DATASET:
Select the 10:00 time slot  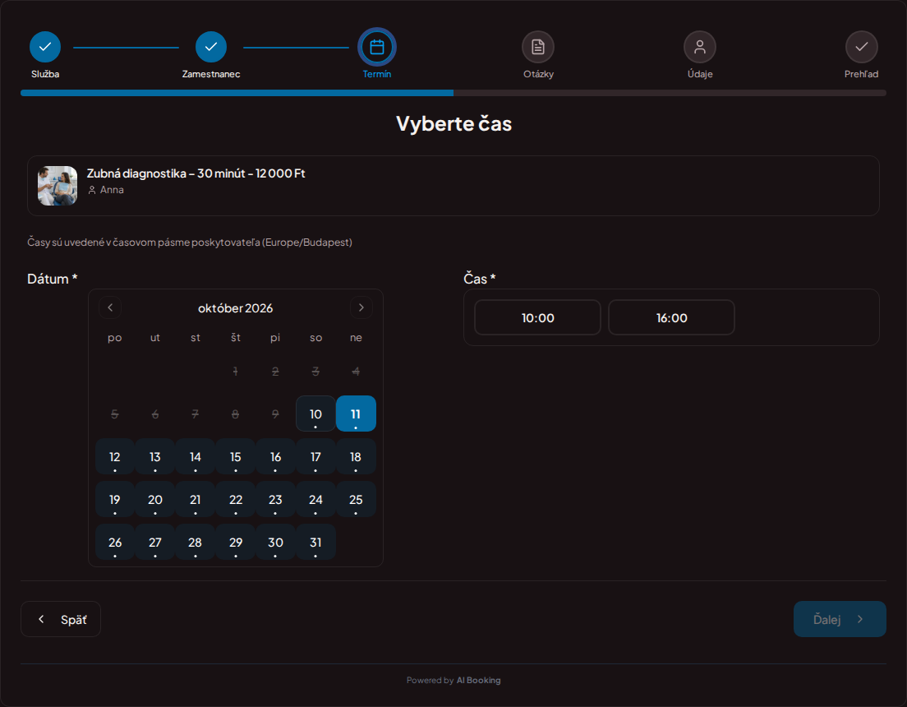pyautogui.click(x=538, y=317)
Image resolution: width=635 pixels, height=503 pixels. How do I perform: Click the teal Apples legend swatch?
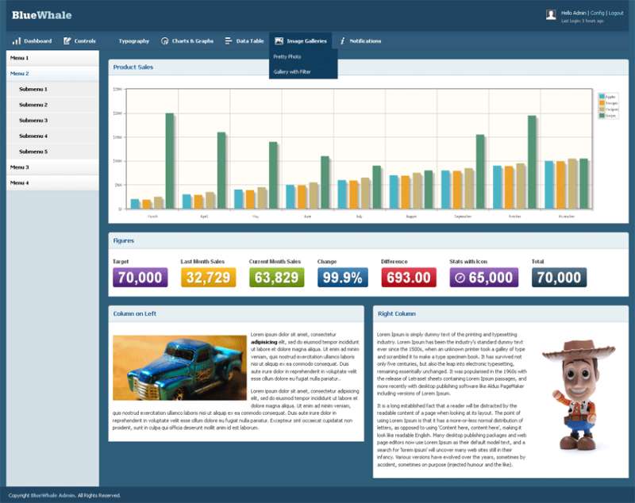coord(602,96)
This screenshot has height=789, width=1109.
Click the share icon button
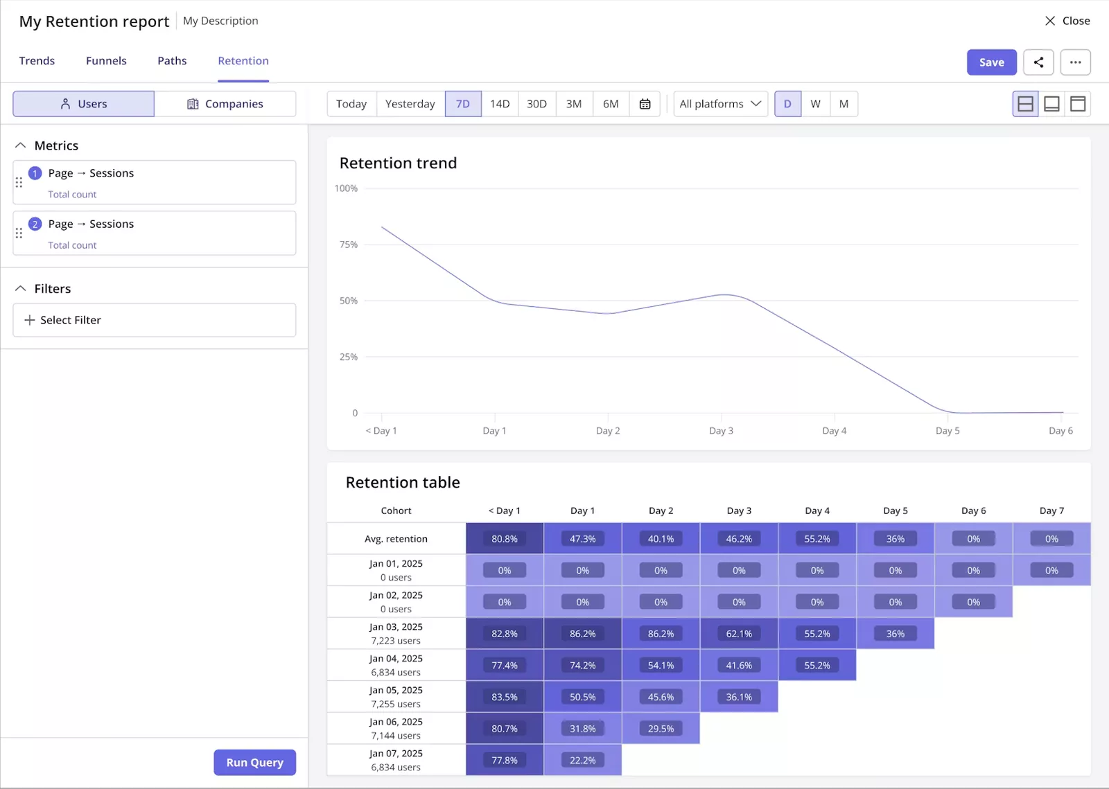click(x=1038, y=62)
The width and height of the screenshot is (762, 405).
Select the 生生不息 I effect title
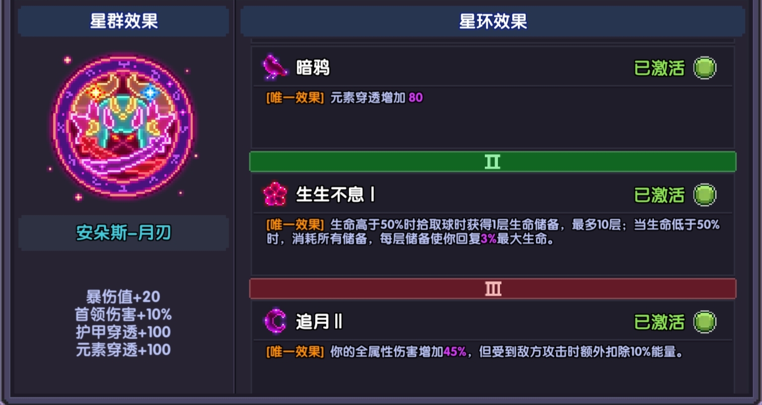tap(335, 195)
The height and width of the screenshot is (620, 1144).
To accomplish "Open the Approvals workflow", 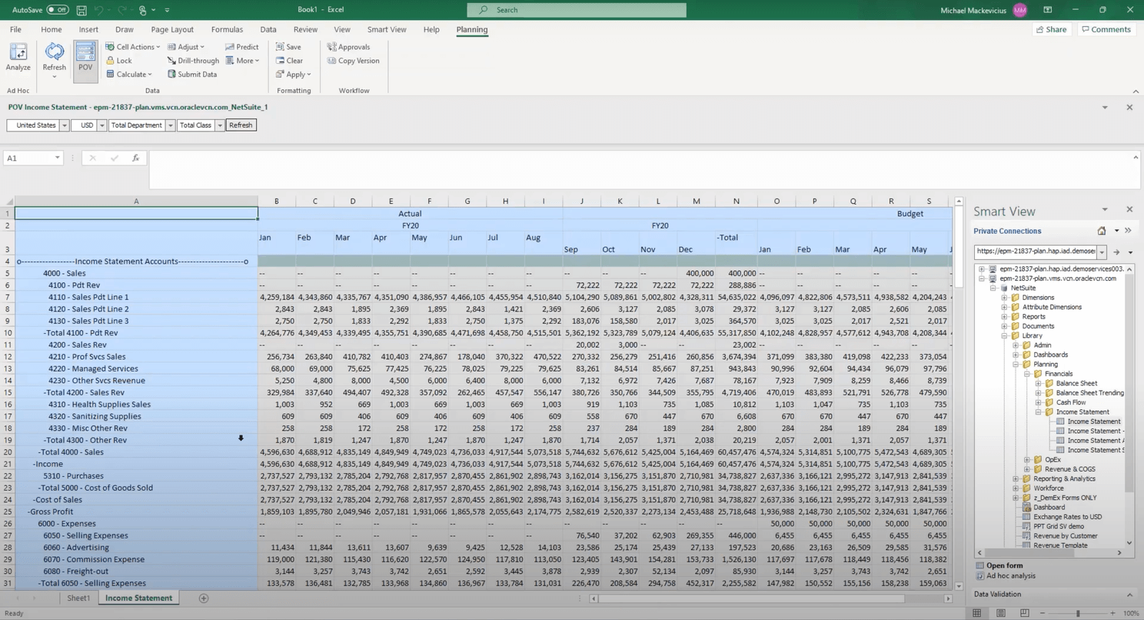I will coord(348,47).
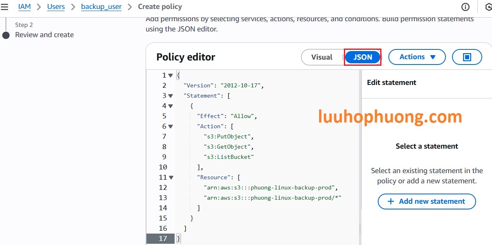Viewport: 492px width, 245px height.
Task: Click the Add new statement button
Action: tap(427, 201)
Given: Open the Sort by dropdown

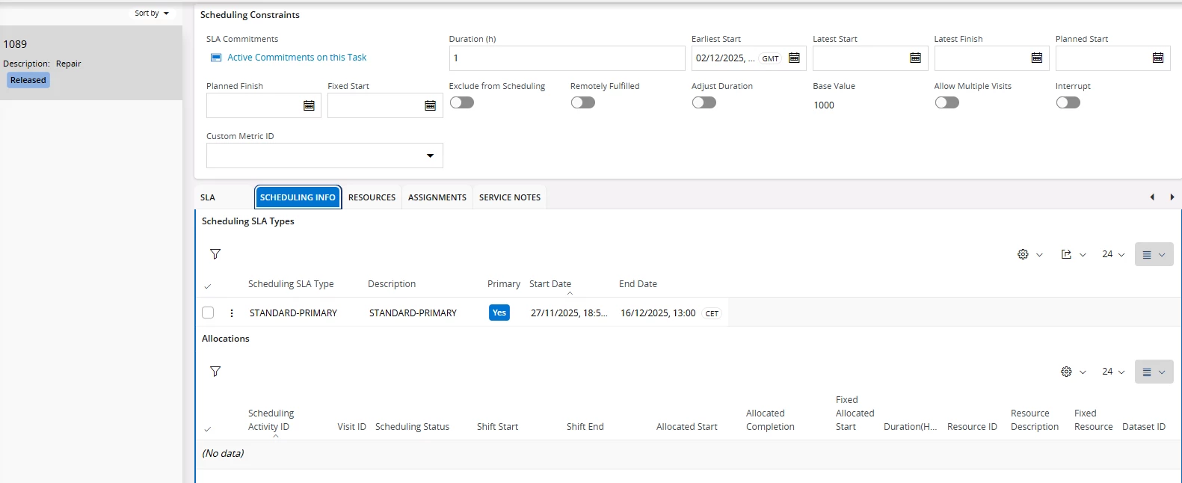Looking at the screenshot, I should [x=152, y=13].
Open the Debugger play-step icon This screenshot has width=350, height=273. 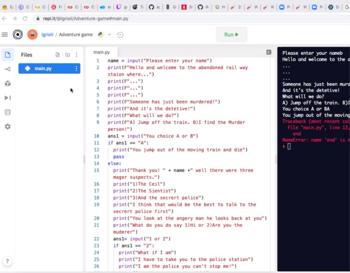(x=8, y=98)
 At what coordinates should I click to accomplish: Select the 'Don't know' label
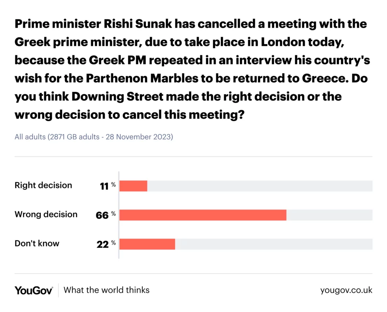point(37,243)
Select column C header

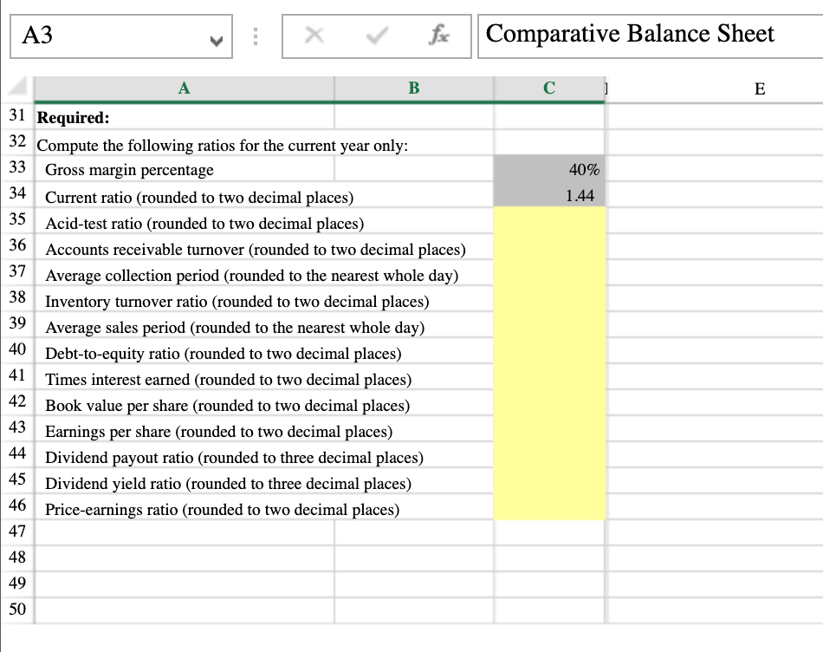tap(548, 88)
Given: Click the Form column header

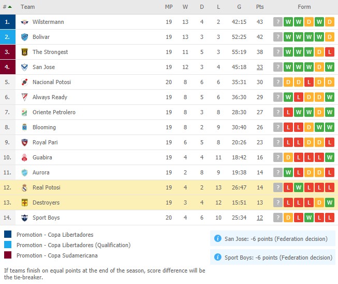Looking at the screenshot, I should (x=304, y=7).
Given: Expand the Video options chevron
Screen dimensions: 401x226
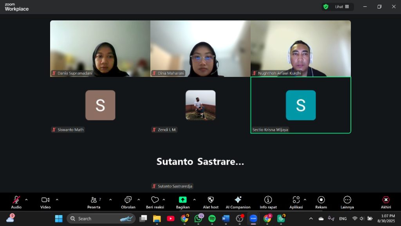Looking at the screenshot, I should coord(57,200).
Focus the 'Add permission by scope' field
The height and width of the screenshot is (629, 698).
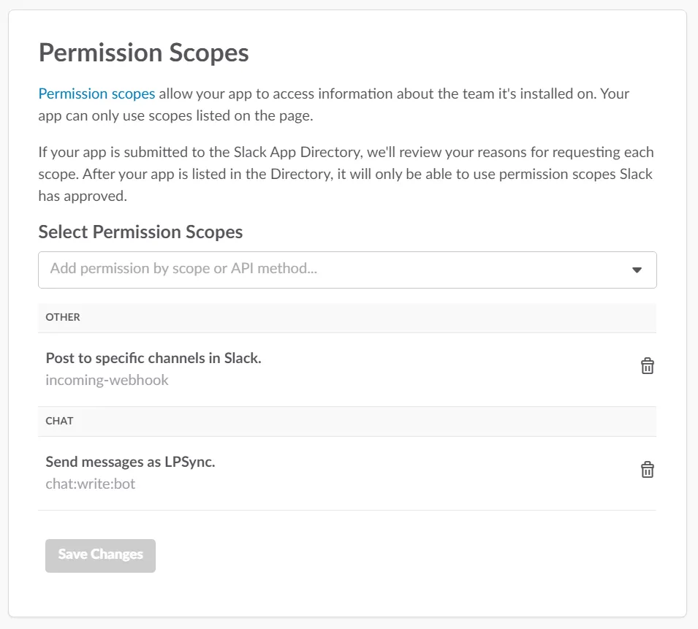(329, 270)
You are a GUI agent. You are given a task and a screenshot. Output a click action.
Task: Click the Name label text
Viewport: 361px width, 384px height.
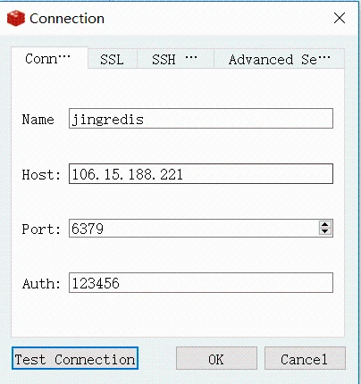click(x=38, y=120)

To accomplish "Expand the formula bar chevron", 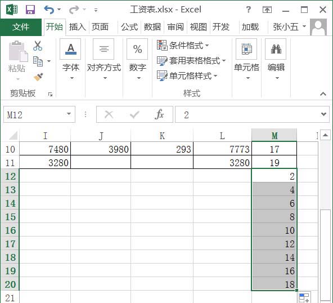I will [323, 114].
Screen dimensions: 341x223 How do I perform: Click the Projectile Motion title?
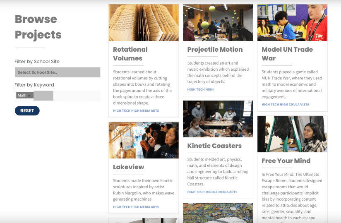pos(215,49)
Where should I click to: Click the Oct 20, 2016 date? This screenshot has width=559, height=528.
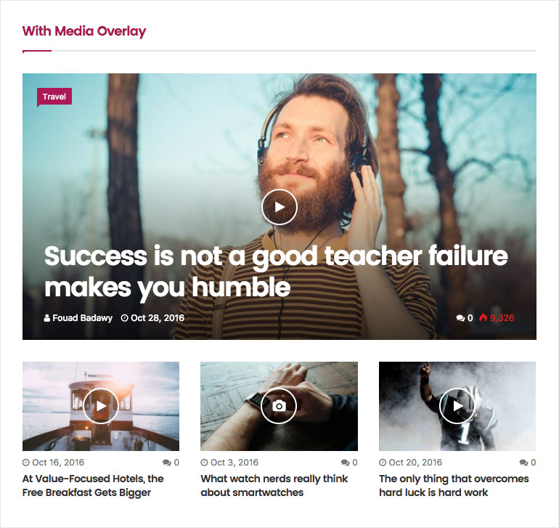(415, 463)
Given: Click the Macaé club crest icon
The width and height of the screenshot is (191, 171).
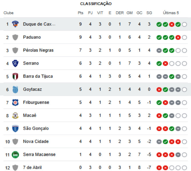Looking at the screenshot, I should tap(15, 115).
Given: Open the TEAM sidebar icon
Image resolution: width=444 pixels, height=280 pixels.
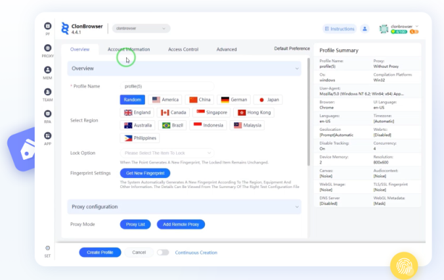Looking at the screenshot, I should [x=48, y=93].
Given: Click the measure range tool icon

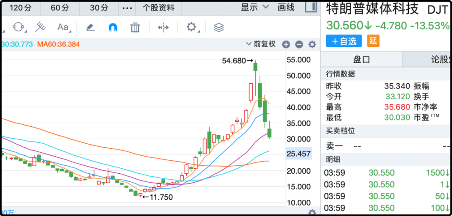Looking at the screenshot, I should click(163, 28).
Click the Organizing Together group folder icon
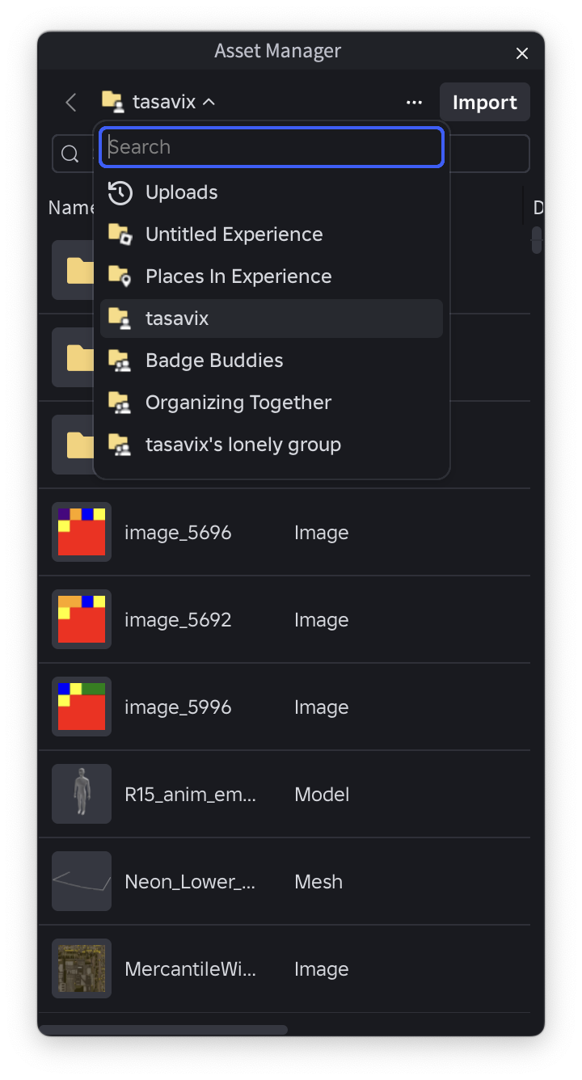The height and width of the screenshot is (1080, 582). (x=120, y=403)
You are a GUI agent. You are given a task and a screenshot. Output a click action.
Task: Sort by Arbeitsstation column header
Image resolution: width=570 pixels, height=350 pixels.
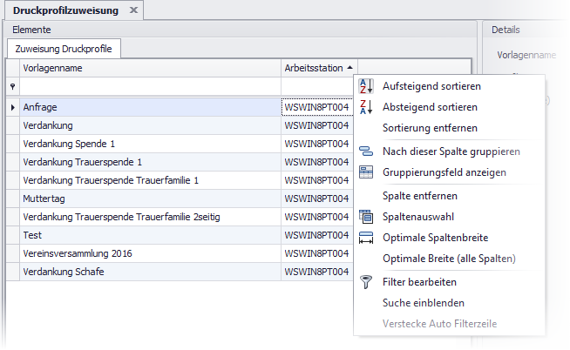pos(314,67)
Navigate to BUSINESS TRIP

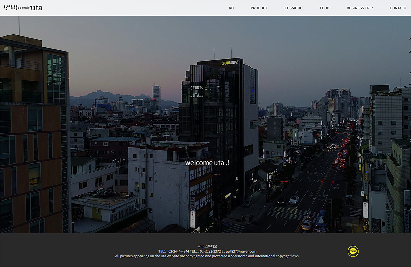click(x=360, y=8)
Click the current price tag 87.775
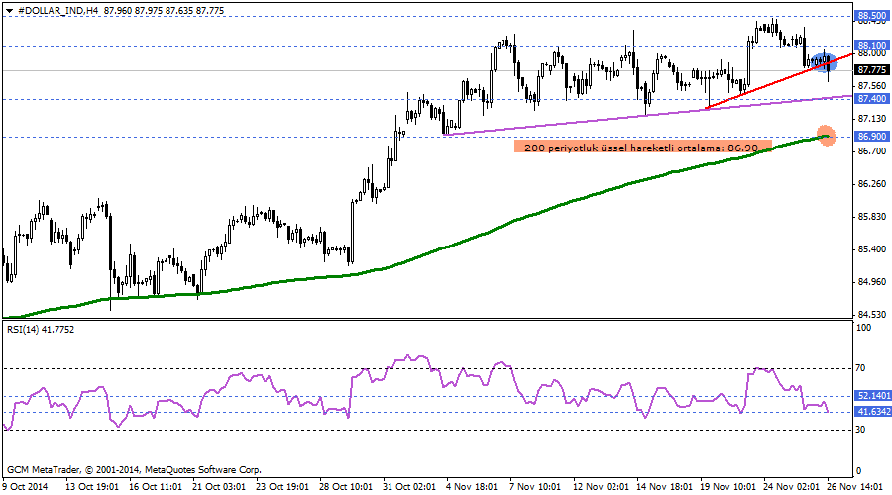The width and height of the screenshot is (892, 495). (871, 70)
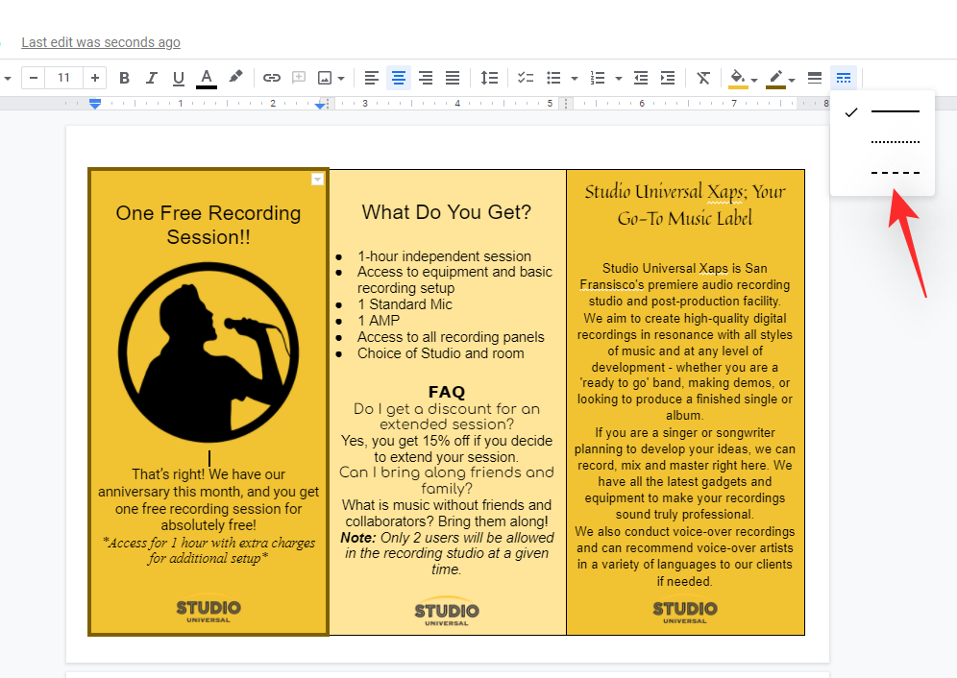Screen dimensions: 957x678
Task: Apply justify alignment to text
Action: click(453, 78)
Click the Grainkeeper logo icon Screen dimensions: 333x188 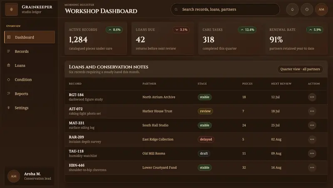pyautogui.click(x=12, y=9)
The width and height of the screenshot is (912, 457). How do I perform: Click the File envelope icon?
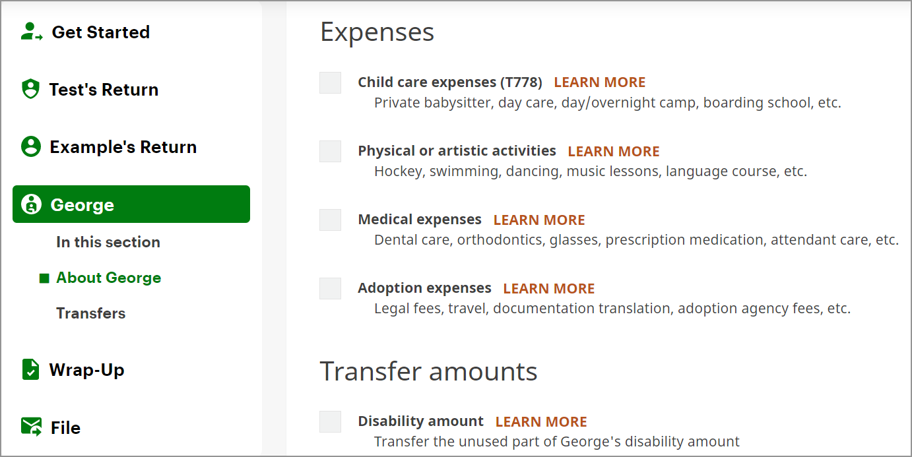tap(32, 427)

INSTRUCTIONS TO FOLLOW: Reproduce exactly, with no pictures, the lines above from the one holding "At what coordinates" to the one holding "Task: Click the Name label text", inclusive.

ANSWER SPACE:
 At what coordinates should I click to accomplish: Select the 'Don't know' label
point(37,243)
Select column C header

tap(548, 88)
Given: Click the Form column header

Looking at the screenshot, I should (x=304, y=7).
Given: Expand the Video options chevron
Screen dimensions: 401x226
Looking at the screenshot, I should coord(57,200).
Focus the 'Add permission by scope' field
The height and width of the screenshot is (629, 698).
(329, 270)
You are a GUI agent. You are given a task and a screenshot. Output a click action.
Task: Click the Name label text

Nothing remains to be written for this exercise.